Secondo il criminologo Francesco Bruno, «il segnale è inequivocabile: vi è la presenza evidente di una struttura mafiosa a Roma di grosso calibro». Mentre le organizzazioni locali «non sono bande classiche ma vere organizzazioni clandestine».

E Gianni Alemanno conferma che «ci siano o possano esserci contatti tra il grande crimine che ha comprato pezzi di economia romana e che per ora si è limitato al riciclaggio di capitale sporchi e le bande che operano sul territorio nell’ambito per ora del solo controllo dello spaccio della droga».

La ricetta del Ministro dell’Interno, Anna Maria Cancellieri, è quella che si aspettava da tempo e che Mastella e Maroni avevano negato: più uomini, più mezzi, più controllo del territorio. Speriamo che basti.

* **ELENCO COMPITI**
- A) Ripeti parola per parola il tratto del brano sulla criminalità a Roma che va da "Secondo il criminologo" fino a "Speriamo che basti.".
- B) Quali persone vengono nominate nel brano sulla criminalità a Roma? Elencale tutte.

* **DATI ARCHIVIATI**
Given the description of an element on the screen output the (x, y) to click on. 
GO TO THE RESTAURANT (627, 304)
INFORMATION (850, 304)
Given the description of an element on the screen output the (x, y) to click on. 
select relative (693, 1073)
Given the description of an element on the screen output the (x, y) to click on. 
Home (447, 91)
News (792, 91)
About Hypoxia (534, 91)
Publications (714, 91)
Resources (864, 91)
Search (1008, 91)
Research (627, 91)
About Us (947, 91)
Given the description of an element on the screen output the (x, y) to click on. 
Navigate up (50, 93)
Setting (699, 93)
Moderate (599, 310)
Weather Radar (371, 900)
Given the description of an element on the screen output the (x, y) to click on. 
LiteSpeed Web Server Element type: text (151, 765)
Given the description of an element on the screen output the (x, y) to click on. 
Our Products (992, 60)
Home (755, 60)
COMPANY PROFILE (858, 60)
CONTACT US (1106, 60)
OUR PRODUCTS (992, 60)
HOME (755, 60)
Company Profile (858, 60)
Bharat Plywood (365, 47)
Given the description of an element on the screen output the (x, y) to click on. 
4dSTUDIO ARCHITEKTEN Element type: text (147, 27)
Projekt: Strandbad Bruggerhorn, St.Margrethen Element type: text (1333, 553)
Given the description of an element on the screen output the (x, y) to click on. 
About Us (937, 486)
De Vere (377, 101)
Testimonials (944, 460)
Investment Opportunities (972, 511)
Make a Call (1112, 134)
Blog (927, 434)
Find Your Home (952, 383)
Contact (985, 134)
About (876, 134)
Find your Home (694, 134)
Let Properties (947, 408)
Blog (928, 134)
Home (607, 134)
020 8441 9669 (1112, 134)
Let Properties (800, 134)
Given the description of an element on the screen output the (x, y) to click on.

* **SOLUZIONI**
- A)
Secondo il criminologo Francesco Bruno, «il segnale è inequivocabile: vi è la presenza evidente di una struttura mafiosa a Roma di grosso calibro». Mentre le organizzazioni locali «non sono bande classiche ma vere organizzazioni clandestine».

E Gianni Alemanno conferma che «ci siano o possano esserci contatti tra il grande crimine che ha comprato pezzi di economia romana e che per ora si è limitato al riciclaggio di capitale sporchi e le bande che operano sul territorio nell’ambito per ora del solo controllo dello spaccio della droga».

La ricetta del Ministro dell’Interno, Anna Maria Cancellieri, è quella che si aspettava da tempo e che Mastella e Maroni avevano negato: più uomini, più mezzi, più controllo del territorio. Speriamo che basti.

- B)
- Francesco Bruno
- Gianni Alemanno
- Anna Maria Cancellieri
- Mastella
- Maroni